UN diplomatic sources said the independent panel, which has garnered strong support, is not to be announced during the PCB meeting, as initially anticipated, but sometime in early July.

Deborah Birx , the US Global Aids Coordinator and US Special Representative for Global Health Diplomacy, told a session of the PCB on 27 June:

“The United States requires for its work in HIV/AIDS, a strong and healthy UNAIDS, which includes ensuring that the organisation has a clear and robust approach to eliminating all forms of harassment, including sexual harassment, bullying and discrimination”

The PCB consists of 22 member states, 5 NGO representatives and cosponsors of UNAIDS such as UNICEF, WHO, UNHCR, the World Bank.

Unlike some other UN agencies in Geneva, such as WHO which hold many of their Board meetings in public session, the PCB holds meetings in private and has a closed press policy followed with diligence by the UNAIDS communications department. However, UNAIDS staff and delegates post comments during the proceedings.

“To my knowledge, no delegates have ever objected about the meeting being closed to the media, ” UNAIDS spokesperson Sophie Barton-Knott told Health Policy Watch.

Meanwhile, a South African AIDS activist, and a registered delegate, was stopped on the first morning in the street leading to the conference venue and was told by security and law enforcement officials she could not proceed to the venue wearing the t-shirt supporting victims of gender-based violence.

“It is a sad day for UNAIDS when an activist is barred from a meeting for wearing a t-shirt supporting victims of gender-based violence. I refused to change my shirt, so we were at an impasse. I was unable to attend the meeting, despite being a registered observer with the correct accreditation,” Larissa Klazinga, Aids Healthcare Foundation (AHF) Regional policy and advocacy manager: southern Africa, told Health Policy Watch.

Larissa Klazinga

“It is even more troubling that Martina Brostrom, the whistleblower who acted as the catalyst for the current #MeTooUNAIDS movement, was refused permission to attend the meeting, despite the fact that sexual harassment was an agenda item, effectively silencing her. If this is the direction UNAIDS is taking, it seems to have lost its way and needs urgent reform,” Klazinga added.

Asked about the incident, UNAIDS spokesperson Barton-Knott told HPW, “I can confirm that there are no dress code restrictions for participants, which we have reconfirmed with WHO security.”
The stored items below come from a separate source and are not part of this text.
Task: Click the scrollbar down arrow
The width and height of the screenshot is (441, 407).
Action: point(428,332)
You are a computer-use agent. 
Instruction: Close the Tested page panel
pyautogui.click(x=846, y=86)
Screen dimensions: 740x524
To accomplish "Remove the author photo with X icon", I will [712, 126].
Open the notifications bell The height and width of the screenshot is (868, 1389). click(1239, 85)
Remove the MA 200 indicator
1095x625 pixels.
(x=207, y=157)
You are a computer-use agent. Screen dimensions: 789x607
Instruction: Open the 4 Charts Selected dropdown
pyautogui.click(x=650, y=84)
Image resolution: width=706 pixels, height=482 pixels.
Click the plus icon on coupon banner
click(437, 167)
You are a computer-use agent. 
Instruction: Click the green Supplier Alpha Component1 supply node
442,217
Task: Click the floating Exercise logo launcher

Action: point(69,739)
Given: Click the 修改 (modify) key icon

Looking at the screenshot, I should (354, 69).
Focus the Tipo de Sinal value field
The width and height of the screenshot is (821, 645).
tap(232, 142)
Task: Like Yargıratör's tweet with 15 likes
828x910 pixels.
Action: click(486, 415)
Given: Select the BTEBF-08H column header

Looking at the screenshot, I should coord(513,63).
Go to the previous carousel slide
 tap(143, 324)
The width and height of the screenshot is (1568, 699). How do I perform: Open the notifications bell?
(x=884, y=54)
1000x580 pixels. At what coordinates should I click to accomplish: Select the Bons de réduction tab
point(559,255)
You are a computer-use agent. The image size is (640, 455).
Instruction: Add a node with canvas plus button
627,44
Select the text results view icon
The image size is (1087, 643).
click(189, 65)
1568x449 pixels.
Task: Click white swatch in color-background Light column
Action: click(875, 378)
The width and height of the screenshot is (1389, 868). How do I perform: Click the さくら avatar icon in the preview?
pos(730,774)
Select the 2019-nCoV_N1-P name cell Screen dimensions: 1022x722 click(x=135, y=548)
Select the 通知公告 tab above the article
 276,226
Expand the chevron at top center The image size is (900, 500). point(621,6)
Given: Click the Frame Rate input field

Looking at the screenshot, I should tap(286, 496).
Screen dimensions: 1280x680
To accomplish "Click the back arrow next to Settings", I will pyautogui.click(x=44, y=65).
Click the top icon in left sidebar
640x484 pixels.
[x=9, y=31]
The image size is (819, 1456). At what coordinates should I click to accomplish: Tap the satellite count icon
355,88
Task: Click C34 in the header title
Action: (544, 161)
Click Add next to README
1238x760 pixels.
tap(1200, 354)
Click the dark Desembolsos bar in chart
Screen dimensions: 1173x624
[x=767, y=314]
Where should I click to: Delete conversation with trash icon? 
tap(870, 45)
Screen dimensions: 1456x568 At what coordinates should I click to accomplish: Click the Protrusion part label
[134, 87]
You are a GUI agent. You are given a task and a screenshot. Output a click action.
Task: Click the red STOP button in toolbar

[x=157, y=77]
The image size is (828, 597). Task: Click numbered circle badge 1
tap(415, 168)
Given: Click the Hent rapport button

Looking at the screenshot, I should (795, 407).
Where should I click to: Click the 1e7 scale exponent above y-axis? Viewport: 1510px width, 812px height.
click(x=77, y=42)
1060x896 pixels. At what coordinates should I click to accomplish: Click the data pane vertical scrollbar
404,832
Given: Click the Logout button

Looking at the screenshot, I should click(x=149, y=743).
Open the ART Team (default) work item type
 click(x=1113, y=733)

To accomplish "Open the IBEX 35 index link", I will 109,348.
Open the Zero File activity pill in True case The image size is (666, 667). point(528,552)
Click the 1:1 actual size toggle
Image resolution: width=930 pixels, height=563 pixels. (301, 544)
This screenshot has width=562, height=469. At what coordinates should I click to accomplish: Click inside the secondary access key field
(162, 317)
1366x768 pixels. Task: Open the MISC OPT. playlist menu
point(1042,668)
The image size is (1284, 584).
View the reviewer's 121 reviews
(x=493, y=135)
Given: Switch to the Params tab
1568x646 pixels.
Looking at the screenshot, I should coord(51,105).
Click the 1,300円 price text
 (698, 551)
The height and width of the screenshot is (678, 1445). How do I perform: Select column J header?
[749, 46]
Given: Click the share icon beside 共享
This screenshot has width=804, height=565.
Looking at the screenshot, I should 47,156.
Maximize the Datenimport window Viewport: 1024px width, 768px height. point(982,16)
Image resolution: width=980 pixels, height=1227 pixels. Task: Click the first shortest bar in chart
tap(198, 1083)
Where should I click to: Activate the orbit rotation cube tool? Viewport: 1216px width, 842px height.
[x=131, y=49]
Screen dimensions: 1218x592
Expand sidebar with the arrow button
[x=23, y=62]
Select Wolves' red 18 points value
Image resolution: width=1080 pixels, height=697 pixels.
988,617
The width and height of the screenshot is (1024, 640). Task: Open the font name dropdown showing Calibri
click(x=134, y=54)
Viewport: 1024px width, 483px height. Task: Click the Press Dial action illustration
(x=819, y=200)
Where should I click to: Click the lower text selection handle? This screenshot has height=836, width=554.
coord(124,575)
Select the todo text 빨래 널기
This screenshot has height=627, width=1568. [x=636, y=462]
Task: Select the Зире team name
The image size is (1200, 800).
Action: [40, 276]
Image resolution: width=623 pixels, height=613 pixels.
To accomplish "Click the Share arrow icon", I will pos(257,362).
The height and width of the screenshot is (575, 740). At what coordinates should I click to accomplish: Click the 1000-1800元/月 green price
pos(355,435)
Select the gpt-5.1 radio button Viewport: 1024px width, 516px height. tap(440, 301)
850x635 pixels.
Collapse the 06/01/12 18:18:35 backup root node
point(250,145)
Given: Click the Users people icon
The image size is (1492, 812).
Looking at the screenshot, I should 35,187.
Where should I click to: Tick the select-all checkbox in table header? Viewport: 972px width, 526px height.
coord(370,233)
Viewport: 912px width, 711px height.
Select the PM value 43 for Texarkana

The AHF delegate, who returned to South Africa on 27 June, however, elaborated, ” I can confirm that there was no mention of a dress code in the registration communication at all.  I can’t confirm that this was a misunderstanding. What I experienced was several different security officers, some Swiss police and a gentleman who seemed to be a supervisor, all checking with their supervisors and then reaffirming that I could not enter wearing the t-shirt. It seemed like anything but a misunderstanding: the decision was checked and referred up the chain of command. I asked to see the written dress code or policy that they were adhering to, but none was forthcoming.”

AHF, the world’s largest global AIDS Foundation, which currently provides medical care and services to over 924,000 patients in 41 countries, has called, along with other AIDS advocacy groups, for the UNAIDS chief to resign.

However, some AIDS advocacy groups such as The Pan African Positive Women’s Coalition have rallied in support of Sidibé and have argued he has been “unfairly singled out for a public lynching.”

In a keynote address, Sidibé told delegates he was committed to change and accountability and for UNAIDS to become a model UN agency with respect for women’s rights.

In a letter to PCB members on 22 April he declared, “I want to say that it was never my intention to upset or be hurtful to anyone, and if I did, at any point, I apologize. I am profoundly sorry for what some UNAIDS’ staff members have experienced. No one should have to face harassment of any kind, ever.”

However, the latest UNAIDS staff association report to the PCB reveals that the most recent anonymous staff survey carried out in April 2018 a total of 18 individuals or 3.8% of the 465 respondents reported “having experienced some form of sexual harassment in the previous 12 months.”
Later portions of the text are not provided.